EXERCISE DESCRIPTION: Reproduce the lines from the one containing "Identify the location" through the last line, inclusive, without any changes. Leave the pictures out of your answer.

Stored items
..............................

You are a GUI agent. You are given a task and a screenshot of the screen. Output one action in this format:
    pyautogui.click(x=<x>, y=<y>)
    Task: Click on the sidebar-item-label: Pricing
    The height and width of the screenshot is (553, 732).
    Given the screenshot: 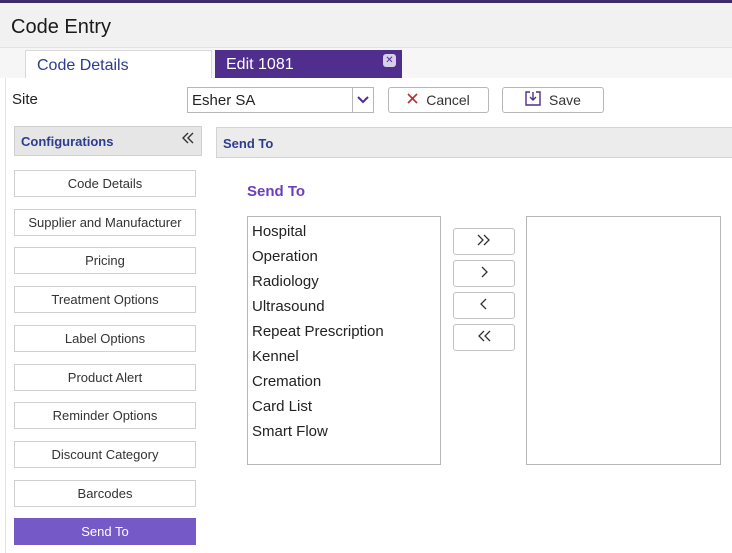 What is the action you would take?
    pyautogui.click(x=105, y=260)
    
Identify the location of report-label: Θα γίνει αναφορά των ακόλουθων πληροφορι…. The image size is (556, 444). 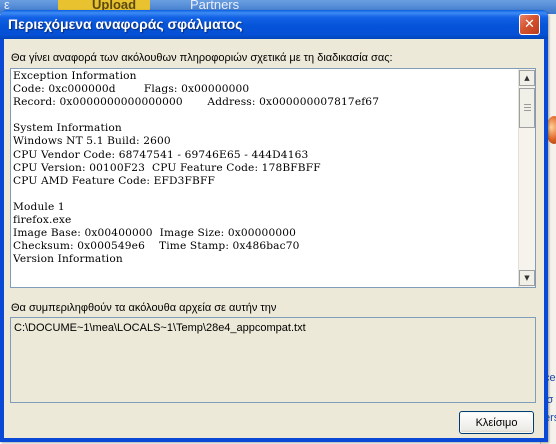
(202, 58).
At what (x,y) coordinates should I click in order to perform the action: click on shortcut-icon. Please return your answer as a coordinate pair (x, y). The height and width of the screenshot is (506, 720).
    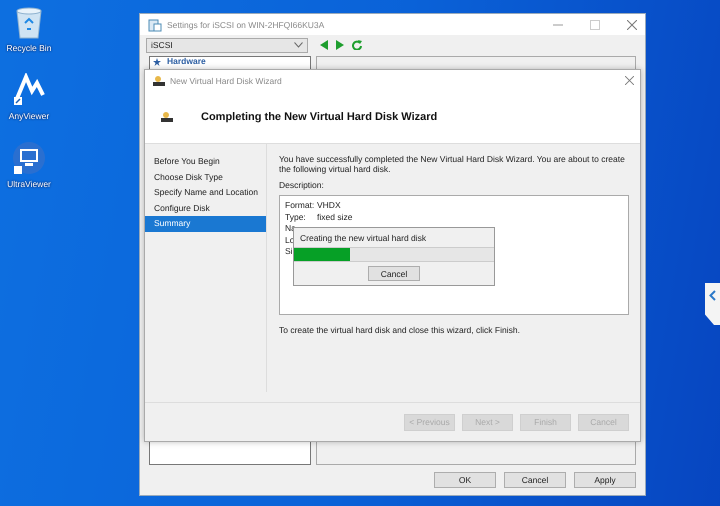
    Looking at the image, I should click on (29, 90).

..............................

FINISHED EXERCISE:
Identify the location of report-label: Θα γίνει αναφορά των ακόλουθων πληροφορι…. The image size is (556, 444). 
(202, 58).
At what (x,y) coordinates should I click in order to perform the action: click on shortcut-icon. Please return your answer as a coordinate pair (x, y). The height and width of the screenshot is (506, 720).
    Looking at the image, I should click on (29, 90).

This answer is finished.